Important reminder: AI copy will always need human oversight. AI should be used as a tool for ideation or formatting that you can then transform.
3. Tell the robot how you want it to sound
A key improvement in AI platforms in the last two years is their ability to detect and reproduce certain tones and personalities. That doesn’t mean they’re capable of writing laugh-out-loud stand-up comedy sets or sarcastic quips for sitcoms. Nor does it mean they can perfectly mimic an existing personality or voice, at least not any of the off-the-shelf platforms.
What it does mean is that AI tools can inch you closer to your brand voice. It means no more utterly bland, lifeless outputs. It means less time spent making an output sound more human. Continuing the example from above, that could look like this:
The subject lines and email headers should sound witty yet professional. They should also become more urgent as the email series progresses. Some words or phrases to consider include: “your future,” “act now,” “cool projects.”
You can also exclude certain words or phrases, too.
4. Keep the conversation going
An AI chatbot is not a one-and-done tool. Even the most seasoned prompt engineers can’t churn out anything resembling a final product without a lengthy back-and-forth. You have to keep the conversation going.
Maybe the AI tool doesn’t know that best practice for email subject lines is 40-50 characters, so it produced 90-character behemoths. Maybe the chatbot’s idea of “witty” is simply the use of the word “witty.”
Sometimes, getting a subpar output helps you, the prompt engineer, better understand what it is you want. Is “lighthearted” a better word than “witty?” Is an admissions counselor the best-suited role, or should you try “upperclassman mentor?”
The key takeaway is to make adjustments. Add more or new context as you go. Experiment. Robots are tireless assistants, they don’t mind.
Our favorite robots
Of course, not all robots are created equal. And, not all robots have the same strengths. But if you’re struggling to select a good AI tool for your organization, we’ve got some recommendations.
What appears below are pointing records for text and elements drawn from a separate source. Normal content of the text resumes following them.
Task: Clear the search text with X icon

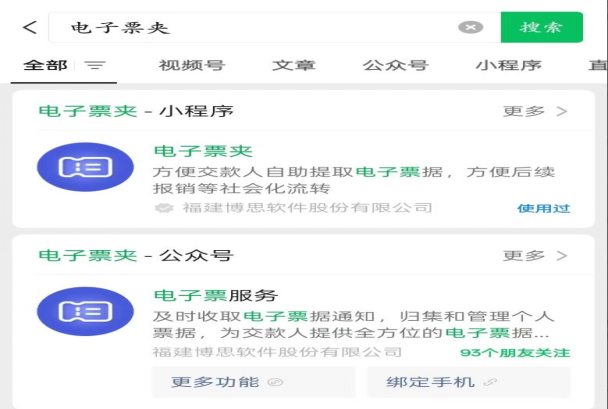Action: pyautogui.click(x=470, y=27)
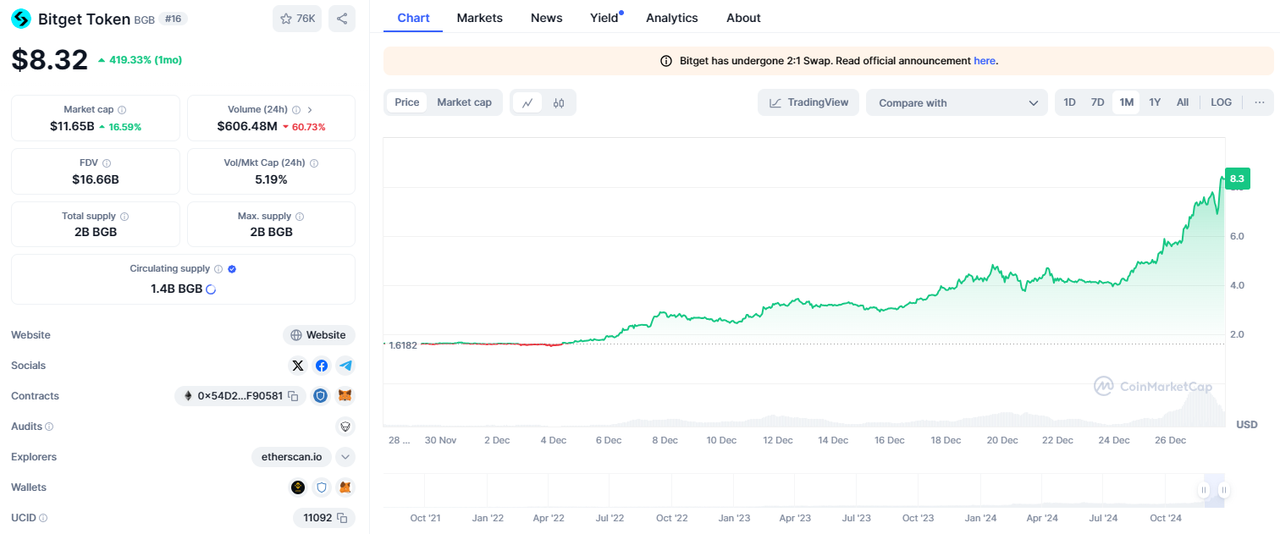The image size is (1280, 534).
Task: Click the share icon beside watchlist star
Action: (x=342, y=19)
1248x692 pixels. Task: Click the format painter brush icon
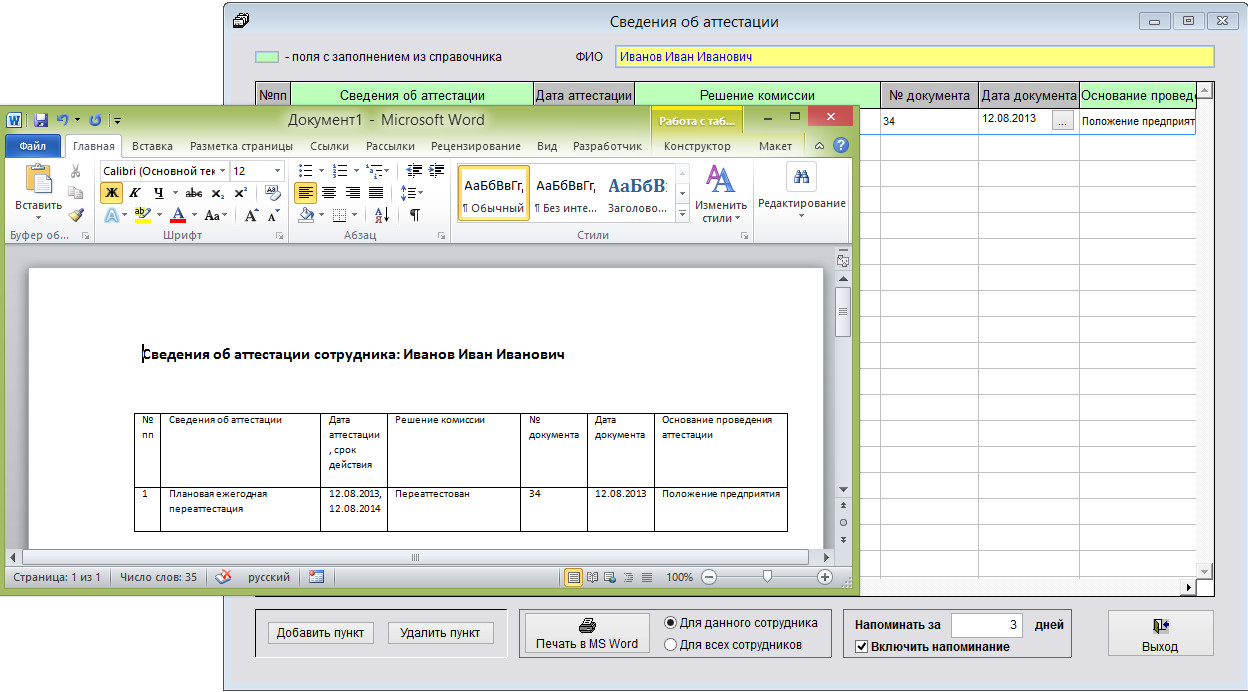coord(76,214)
Note that with each of the platforms below, we’ve selected the paid version of the plan that keeps your inputs out of the training data. This is a crucial component of protecting your organization’s proprietary data and your audience’s personal information.
Writer, Teams Plan. We like Writer because its proprietary language model does not use copyrighted content in its training data. That’s an ethical win today, and possibly a legal win down the road. We also love its style guide features, which are fantastic for maintaining a consistent brand voice.
Anthropic, Team Plan. We like Anthropic’s Claude because it’s a powerful, multi-modal platform. Its outputs are top-of-class, and it also has coding capabilities.
ChatGPT, Plus Plan. ChatGPT is not just the biggest name in generative AI, it’s still arguably the highest-performing. We especially like the Plus plan because it includes access to DALL-E, which is OpenAI’s image generation tool.